La phase de formulation des vœux sur Parcoursup est officiellement ouverte depuis ce lundi 19 janvier. Les élèves de terminale et les étudiants en réorientation disposent désormais de plusieurs semaines pour bâtir leur projet d’orientation dans l’enseignement supérieur, avec jusqu’à dix vœux possibles, à formuler avant le 12 mars, puis à confirmer impérativement avant le 1er avril.

Dans les Outre-mer, et notamment en Guadeloupe, cette échéance revêt un enjeu particulier. L’accès à l’enseignement supérieur reste un levier central d’égalité des chances et d’intégration pleine et entière dans la République.
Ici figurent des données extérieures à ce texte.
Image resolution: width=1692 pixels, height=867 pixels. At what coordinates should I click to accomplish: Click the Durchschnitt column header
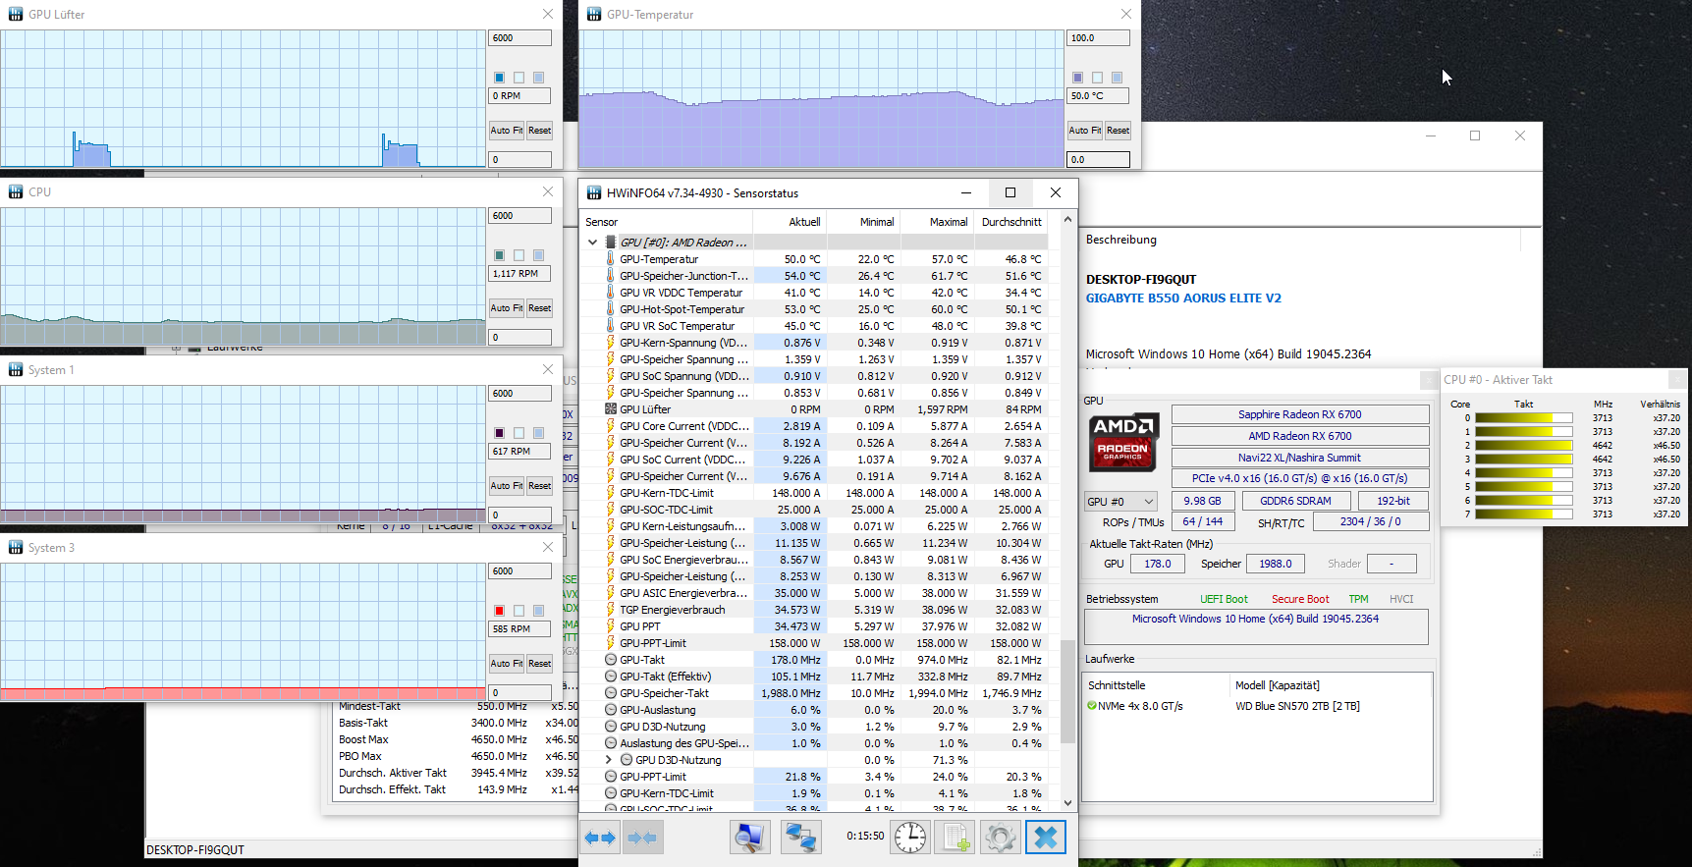point(1011,222)
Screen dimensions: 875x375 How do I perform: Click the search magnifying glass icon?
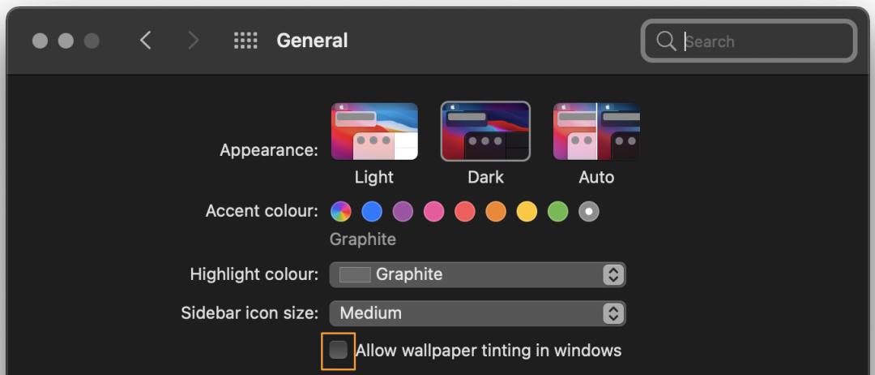tap(666, 41)
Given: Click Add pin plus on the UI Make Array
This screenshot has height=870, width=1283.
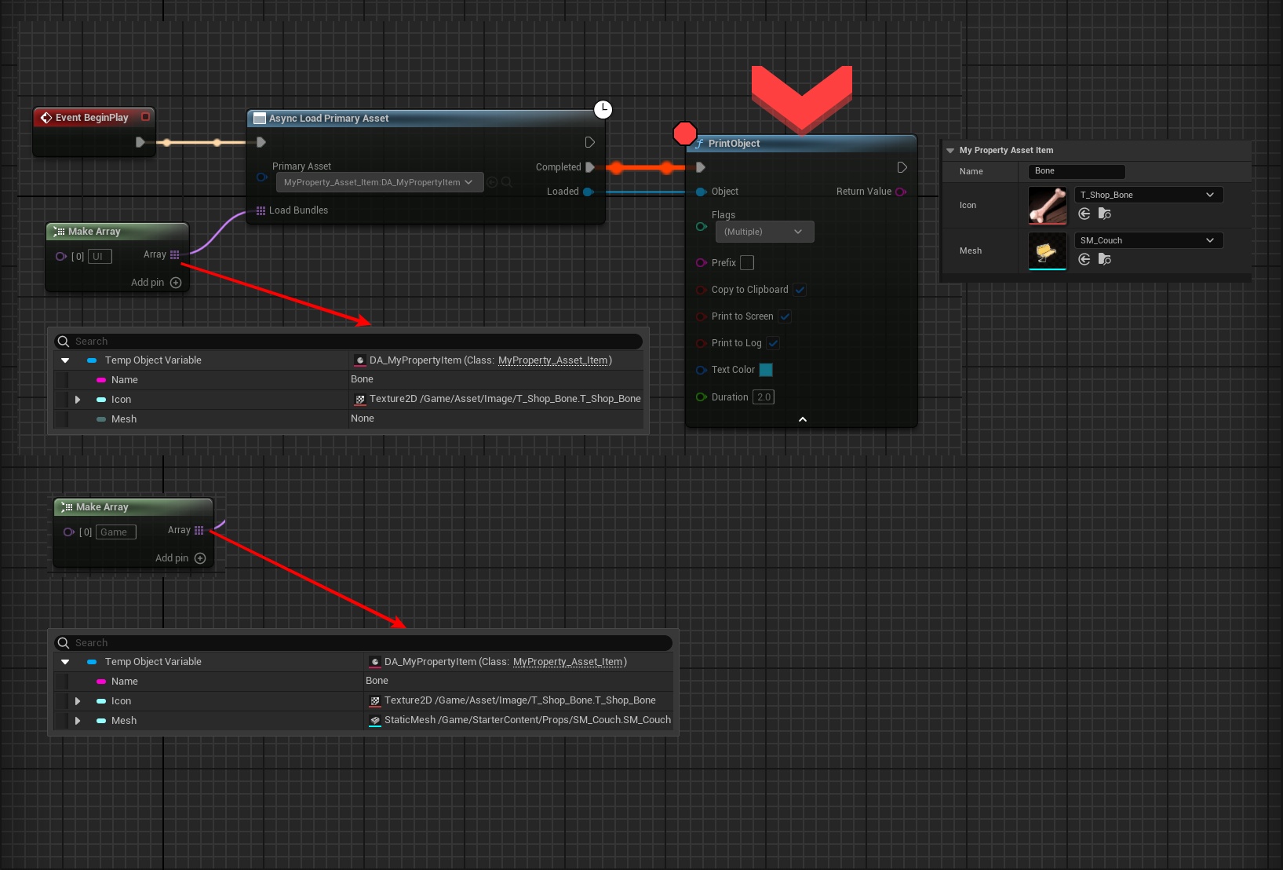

La plateforme propose aujourd’hui une offre nationale large – universités, BTS, BUT, classes préparatoires, écoles et apprentissage permettant aux candidats ultramarins de se projeter sans être enfermés dans des logiques territoriales ou sociales restrictives.

Si Parcoursup demeure une source de stress pour de nombreux jeunes, les chiffres montrent que le système fonctionne : l’an dernier, plus de 90 % des lycéens ont reçu au moins une proposition, et en Guadeloupe, le taux d’acceptation final a atteint près de 98 %. Des dispositifs d’accompagnement académiques, des simulateurs, des outils d’information et des commissions d’accès à l’enseignement supérieur sont mobilisés pour éviter que des candidats ne se retrouvent sans solution.

Au-delà des critiques récurrentes, Parcoursup reste un outil structurant, qui responsabilise les élèves et leurs familles et les incite à anticiper, comparer et construire un projet réaliste. Pour les Outre-mer, l’enjeu est clair : permettre aux jeunes de s’inscrire pleinement dans les parcours de réussite offerts par la France, sans décrochage ni résignation, en faisant de l’orientation un choix éclairé plutôt qu’un hasard subi.